- _ACTIVITY_
When you reach the line containing "Seguinte > (828, 2014)" in the entries below, start writing out each line exactly, and stop after the line containing "RFE/RL Newsline (Jan".

*** RECORD EXCERPTS ***

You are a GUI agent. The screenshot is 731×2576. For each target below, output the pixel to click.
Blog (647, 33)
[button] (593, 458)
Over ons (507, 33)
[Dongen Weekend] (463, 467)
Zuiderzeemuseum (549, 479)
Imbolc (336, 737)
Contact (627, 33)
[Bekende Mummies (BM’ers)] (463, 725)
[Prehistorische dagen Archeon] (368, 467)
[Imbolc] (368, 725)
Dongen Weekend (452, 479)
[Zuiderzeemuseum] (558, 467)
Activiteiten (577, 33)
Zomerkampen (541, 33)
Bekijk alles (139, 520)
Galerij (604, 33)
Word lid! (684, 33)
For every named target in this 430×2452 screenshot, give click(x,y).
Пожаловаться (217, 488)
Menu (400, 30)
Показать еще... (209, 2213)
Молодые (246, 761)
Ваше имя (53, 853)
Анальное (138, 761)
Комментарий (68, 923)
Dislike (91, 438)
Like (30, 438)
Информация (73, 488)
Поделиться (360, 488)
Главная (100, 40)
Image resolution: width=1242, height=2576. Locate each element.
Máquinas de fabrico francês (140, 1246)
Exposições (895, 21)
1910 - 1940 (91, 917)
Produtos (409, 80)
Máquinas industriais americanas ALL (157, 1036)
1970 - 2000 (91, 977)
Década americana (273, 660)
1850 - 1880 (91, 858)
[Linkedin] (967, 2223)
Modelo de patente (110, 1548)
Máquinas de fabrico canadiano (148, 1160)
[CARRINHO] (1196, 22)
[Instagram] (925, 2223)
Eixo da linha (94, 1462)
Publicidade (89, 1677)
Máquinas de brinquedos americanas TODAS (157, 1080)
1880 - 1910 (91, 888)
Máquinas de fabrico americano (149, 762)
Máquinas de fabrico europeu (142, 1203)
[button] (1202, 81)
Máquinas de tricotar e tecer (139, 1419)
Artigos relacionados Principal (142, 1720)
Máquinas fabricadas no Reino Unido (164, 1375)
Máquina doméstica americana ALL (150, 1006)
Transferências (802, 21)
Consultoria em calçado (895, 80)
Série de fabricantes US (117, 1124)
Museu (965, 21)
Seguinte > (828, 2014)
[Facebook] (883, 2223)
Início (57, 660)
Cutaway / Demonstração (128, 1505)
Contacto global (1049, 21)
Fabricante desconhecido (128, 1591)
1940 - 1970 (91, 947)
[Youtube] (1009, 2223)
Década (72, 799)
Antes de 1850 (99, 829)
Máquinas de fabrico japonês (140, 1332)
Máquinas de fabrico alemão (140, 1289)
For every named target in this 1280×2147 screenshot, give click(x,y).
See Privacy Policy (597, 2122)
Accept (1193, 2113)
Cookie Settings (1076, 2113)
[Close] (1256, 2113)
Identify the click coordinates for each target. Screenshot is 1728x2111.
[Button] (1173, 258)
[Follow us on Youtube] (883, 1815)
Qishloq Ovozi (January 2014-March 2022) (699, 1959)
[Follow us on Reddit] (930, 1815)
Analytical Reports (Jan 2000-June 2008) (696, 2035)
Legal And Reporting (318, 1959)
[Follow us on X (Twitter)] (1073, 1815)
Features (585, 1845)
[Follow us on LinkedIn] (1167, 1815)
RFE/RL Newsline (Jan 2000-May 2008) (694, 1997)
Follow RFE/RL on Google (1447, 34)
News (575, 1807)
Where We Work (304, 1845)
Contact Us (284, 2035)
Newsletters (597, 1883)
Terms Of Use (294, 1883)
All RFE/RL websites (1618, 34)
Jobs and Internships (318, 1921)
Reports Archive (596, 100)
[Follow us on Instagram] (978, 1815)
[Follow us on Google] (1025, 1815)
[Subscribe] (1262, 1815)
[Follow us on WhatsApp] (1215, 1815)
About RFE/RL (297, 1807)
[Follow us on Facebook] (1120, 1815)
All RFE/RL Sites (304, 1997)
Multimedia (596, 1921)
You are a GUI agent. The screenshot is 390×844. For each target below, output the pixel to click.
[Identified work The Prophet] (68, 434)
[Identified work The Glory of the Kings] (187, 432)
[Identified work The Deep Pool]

***

- _EXERCISE ANSWER_
Seguinte > (828, 2014)
[Facebook] (883, 2223)
Início (57, 660)
Cutaway / Demonstração (128, 1505)
Contacto global (1049, 21)
Fabricante desconhecido (128, 1591)
1940 - 1970 (91, 947)
[Youtube] (1009, 2223)
Década (72, 799)
Antes de 1850 (99, 829)
Máquinas de fabrico japonês (140, 1332)
Máquinas de fabrico alemão (140, 1289)
For every named target in this 1280×2147 screenshot, give click(x,y).
See Privacy Policy (597, 2122)
Accept (1193, 2113)
Cookie Settings (1076, 2113)
[Close] (1256, 2113)
Identify the click coordinates for each target. Screenshot is 1728x2111.
[Button] (1173, 258)
[Follow us on Youtube] (883, 1815)
Qishloq Ovozi (January 2014-March 2022) (699, 1959)
[Follow us on Reddit] (930, 1815)
Analytical Reports (Jan 2000-June 2008) (696, 2035)
Legal And Reporting (318, 1959)
[Follow us on X (Twitter)] (1073, 1815)
Features (585, 1845)
[Follow us on LinkedIn] (1167, 1815)
RFE/RL Newsline (Jan 2000-May 2008) (694, 1997)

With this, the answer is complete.